印画に使われた鶏卵紙は、1850年にルイ・デジレ・ブランカール=エヴラールによって発明され、19世紀を通して最も広く普及した印画紙です。 卵白を塩と混ぜて紙に塗布し、硝酸銀と反応させることで感光層を作り出すこの技法は、きめ細やかな描写と幅広い階調を可能にしました。 完成したプリントは、しばしば茶色がかったセピア調の色合いを呈し、柔らかな光沢が特徴です。 作品のサイズは25.9 × 36.8cmです。
作品が持つ意味 ル・グレイのフォンテーヌブローの森の作品群は、初期の風景写真における重要な位置を占めています。彼は、写真の科学的起源と芸術的実践への進化の架け橋となる作品を制作しました。 この作品は、バルビゾン派の画家たちが追求した自然への深い洞察と、写真という新しいメディアによる表現の可能性を融合させたものとして、当時の芸術動向と密接に結びついています。
評価や影響 ギュスターヴ・ル・グレイは、その技術革新と卓越した芸術的感覚により、19世紀で最も重要なフランス人写真家の一人として広く認識されています。 彼は多くの著名なフランス人写真家たち(シャルル・ネーグル、アンリ・ル・セック、ナダール、マキシム・デュ・カンなど)に写真を教え、そのスタジオは写真技術の発展の中心地となりました。

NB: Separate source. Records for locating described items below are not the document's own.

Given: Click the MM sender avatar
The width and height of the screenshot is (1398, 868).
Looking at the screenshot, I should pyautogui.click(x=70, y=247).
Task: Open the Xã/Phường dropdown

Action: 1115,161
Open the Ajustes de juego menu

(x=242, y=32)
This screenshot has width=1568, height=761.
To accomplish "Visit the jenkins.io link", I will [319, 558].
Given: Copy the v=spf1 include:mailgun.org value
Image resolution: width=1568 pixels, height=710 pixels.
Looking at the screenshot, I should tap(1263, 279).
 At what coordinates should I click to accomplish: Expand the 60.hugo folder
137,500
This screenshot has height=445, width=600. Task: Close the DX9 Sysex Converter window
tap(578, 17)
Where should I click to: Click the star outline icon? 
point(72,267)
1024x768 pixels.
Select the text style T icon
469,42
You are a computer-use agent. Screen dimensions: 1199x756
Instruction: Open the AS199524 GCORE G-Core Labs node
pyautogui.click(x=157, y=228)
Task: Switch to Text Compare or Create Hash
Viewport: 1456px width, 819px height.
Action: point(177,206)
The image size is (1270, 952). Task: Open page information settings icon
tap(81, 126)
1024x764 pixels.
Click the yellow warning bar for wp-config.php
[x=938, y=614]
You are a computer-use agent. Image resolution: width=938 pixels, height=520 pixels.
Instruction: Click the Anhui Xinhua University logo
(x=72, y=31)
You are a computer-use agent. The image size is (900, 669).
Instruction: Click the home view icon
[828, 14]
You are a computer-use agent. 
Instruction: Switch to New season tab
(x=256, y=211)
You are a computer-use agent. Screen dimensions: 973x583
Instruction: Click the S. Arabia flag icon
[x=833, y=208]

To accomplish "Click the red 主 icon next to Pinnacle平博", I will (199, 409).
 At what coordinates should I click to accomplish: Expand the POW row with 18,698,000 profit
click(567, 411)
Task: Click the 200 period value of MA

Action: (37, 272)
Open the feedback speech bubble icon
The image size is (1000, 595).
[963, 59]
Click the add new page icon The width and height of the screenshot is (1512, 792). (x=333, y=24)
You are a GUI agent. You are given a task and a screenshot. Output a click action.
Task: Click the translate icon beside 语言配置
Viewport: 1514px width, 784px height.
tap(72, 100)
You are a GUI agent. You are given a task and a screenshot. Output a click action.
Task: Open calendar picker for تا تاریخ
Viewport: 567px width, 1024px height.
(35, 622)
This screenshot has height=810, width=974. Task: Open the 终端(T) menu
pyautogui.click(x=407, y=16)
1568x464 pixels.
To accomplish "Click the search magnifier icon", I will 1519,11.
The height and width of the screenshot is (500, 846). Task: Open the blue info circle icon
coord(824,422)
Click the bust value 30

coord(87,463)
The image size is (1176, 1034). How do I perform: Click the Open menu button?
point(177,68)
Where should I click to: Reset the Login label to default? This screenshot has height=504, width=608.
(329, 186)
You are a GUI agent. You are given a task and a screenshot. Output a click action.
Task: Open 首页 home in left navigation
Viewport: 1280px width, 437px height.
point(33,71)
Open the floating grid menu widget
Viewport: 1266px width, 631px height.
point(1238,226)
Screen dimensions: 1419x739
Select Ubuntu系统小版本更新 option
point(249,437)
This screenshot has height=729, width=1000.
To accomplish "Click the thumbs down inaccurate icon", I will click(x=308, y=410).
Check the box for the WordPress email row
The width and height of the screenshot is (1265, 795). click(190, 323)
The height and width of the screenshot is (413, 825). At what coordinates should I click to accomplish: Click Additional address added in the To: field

彼のフォンテーヌブローでの作品は、印象派の画家たちの戸外制作における自然主義的なアプローチとも関連付けられ、後の風景画の改革に繋がる写真表現として、その影響は広範囲に及びました。 実際、本作品《フォンテーヌブローの森、バ=ブレオの下草》は、2026年に開催される「モネ没後100年 クロード・モネ ー風景への問いかけ」展において、モネの初期の風景画との関連で展示され、日本初公開となりました。
ル・グレイの作品は、現代においても高い評価を受けており、1999年には彼の鶏卵紙プリント「フォンテーヌブローのブナの木」が、当時の写真作品としては史上最高額となる419,500ポンド(約84万370ドル)で落札されるなど、その芸術的・歴史的価値は国際的に認められています。